Andrae and I had another analytical conversation last nite. Our approaches to beginning relationships are really different, but one thing we do the same is the hunt for red flags in the beginning. This is partly because we both value our singledom so much that before we jump into something (when both of us are in, we are damn committed), we need to make sure it’s worth the changes and efforts in our lives. Instead of being like some people who want a relationship so much that they find excuses for and ignore red flags in order to justify continued dating of someone bad, Andrae and I look for potential reasons/signs to get out.

For me, I think one of the reasons is that I am now so protective of my peace and peace of mind, which is the main beauty of being single and having no one on the brain, having come so close to losing myself and my sanity in the recent past. Another reason is that I am terrified of being hurt like that again.

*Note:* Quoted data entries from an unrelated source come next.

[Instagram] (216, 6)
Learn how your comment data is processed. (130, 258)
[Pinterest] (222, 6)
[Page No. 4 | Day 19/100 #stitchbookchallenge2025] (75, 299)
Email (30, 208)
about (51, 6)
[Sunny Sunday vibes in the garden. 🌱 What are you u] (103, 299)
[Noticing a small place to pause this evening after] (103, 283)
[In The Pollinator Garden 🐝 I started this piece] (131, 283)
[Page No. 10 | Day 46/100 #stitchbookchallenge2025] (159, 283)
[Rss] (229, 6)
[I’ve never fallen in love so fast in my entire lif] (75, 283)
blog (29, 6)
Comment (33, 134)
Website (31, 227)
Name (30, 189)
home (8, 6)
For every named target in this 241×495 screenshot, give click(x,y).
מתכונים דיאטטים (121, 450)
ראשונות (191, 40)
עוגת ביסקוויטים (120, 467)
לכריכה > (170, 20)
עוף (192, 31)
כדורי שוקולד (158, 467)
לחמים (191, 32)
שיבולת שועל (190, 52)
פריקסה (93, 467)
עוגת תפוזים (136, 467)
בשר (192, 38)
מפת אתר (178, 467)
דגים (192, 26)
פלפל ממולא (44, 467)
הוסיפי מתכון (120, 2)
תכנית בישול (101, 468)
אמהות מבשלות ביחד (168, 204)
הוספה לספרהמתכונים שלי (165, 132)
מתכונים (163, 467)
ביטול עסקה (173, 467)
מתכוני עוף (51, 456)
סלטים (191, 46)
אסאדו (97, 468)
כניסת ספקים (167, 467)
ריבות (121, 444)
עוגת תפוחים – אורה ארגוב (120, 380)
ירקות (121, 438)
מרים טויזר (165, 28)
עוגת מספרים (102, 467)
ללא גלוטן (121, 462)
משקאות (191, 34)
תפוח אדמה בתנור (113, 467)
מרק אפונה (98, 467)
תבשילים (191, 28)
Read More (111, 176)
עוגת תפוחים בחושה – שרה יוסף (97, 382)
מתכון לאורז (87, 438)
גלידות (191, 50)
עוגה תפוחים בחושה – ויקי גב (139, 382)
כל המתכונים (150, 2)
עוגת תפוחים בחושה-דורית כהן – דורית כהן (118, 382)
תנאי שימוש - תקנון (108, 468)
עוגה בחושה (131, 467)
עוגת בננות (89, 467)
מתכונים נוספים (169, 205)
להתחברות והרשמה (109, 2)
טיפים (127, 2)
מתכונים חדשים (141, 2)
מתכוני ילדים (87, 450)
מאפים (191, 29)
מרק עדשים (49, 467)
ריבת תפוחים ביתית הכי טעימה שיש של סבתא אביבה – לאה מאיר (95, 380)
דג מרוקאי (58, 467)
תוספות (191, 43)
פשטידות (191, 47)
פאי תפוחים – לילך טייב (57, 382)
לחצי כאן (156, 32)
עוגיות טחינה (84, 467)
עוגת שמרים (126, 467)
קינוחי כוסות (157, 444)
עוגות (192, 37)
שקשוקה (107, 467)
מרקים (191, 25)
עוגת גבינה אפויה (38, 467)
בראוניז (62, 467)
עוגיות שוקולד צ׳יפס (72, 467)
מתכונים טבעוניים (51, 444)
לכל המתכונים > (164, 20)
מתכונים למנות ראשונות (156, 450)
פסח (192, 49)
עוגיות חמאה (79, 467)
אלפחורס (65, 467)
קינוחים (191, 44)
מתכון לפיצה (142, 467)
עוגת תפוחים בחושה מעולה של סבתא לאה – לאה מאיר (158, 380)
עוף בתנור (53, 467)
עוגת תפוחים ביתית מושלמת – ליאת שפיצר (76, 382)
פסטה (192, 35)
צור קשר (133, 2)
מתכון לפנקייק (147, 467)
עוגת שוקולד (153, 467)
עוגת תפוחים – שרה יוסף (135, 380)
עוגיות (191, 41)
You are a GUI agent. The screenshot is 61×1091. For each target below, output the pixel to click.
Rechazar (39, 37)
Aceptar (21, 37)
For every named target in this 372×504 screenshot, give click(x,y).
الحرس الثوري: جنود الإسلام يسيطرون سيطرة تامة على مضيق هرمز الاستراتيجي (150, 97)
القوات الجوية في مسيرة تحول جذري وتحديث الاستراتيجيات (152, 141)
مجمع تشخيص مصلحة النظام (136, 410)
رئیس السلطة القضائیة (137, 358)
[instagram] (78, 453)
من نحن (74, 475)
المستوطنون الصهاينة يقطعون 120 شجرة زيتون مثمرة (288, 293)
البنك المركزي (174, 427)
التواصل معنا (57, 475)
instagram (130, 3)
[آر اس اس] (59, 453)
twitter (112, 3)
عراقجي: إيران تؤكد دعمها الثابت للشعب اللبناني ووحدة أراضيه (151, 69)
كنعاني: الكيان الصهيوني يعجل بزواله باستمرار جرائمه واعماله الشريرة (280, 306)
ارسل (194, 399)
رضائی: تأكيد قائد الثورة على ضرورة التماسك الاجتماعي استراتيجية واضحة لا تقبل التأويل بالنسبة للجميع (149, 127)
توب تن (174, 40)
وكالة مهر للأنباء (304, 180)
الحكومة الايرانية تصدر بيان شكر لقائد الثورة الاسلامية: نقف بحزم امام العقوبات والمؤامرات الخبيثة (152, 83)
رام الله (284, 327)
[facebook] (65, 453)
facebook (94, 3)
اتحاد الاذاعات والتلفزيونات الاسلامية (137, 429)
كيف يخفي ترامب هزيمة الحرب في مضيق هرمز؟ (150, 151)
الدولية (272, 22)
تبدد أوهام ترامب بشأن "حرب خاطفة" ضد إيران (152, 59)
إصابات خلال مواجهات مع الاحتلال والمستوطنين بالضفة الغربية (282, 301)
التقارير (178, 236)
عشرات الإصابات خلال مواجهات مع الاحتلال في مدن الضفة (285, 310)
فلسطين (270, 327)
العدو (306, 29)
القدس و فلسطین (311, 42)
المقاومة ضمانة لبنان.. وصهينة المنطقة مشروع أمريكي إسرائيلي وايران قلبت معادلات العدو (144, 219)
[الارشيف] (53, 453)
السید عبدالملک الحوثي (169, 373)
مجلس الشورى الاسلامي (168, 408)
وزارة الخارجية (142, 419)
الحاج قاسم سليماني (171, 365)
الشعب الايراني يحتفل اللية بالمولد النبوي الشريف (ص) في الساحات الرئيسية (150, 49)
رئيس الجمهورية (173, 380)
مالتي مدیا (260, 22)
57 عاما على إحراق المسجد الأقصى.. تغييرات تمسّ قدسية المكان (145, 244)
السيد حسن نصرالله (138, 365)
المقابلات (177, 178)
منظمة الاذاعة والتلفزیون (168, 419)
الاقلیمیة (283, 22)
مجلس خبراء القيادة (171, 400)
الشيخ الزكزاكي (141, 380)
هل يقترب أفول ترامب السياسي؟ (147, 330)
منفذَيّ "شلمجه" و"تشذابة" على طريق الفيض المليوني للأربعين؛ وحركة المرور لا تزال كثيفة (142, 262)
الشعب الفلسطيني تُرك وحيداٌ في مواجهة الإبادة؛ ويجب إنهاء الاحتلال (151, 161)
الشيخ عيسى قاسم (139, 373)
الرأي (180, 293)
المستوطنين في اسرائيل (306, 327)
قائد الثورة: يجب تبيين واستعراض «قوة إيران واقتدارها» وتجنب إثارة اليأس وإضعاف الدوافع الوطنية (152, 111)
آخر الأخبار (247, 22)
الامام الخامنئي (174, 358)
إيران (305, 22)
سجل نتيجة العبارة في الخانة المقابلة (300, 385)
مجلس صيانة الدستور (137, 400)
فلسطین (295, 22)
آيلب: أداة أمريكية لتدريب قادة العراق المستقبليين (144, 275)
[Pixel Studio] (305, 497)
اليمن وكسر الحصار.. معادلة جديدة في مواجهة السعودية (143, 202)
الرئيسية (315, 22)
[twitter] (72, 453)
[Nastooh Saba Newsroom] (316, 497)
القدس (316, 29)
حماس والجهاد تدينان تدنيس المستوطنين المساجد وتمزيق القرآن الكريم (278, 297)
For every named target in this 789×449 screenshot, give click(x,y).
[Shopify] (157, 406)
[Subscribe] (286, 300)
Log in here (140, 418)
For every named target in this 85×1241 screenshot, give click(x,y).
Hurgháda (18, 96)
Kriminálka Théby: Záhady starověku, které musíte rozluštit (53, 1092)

Sometimes the excuses are easy and large and very legitimate. It brings to mind the thought of “If it’s this bad now in the wee infancy of this relationship, it’s only gonna get worse later.” Other times, it’s more subtle, like a nagging feeling that something is being kept from me. Actually, the latter is the worst because it’s the beginning of the first crack in the foundation, the first brick in a wall that will separate us. I don’t know whether I’m keener from experience, or paranoid because of it.

One of the worst things I have felt is to watch someone I care about very much not do well, and feel completely helpless to do anything about it. And even as I stood helplessly, he looked upon me to offer him something to improve the situation, and I racked my mind, but in the time it took for that, he was already disappointed at my lack of response and fading fast. And the feeling at this moment, the feelings of ineptitude, confusion, failure, fear, all joined together and are screaming at me in unison – You fool, have you not had enough of this world? Why did you put yourself back out there? Withdraw to the safe place you were even one week prior.

As wonderful as those memories of one week ago were — the closed invulnerability, the peace of letting no one in — I still hug my knees in tears instead of regressing back to the happily balanced girl because, I whisper back against the yelling, I still care.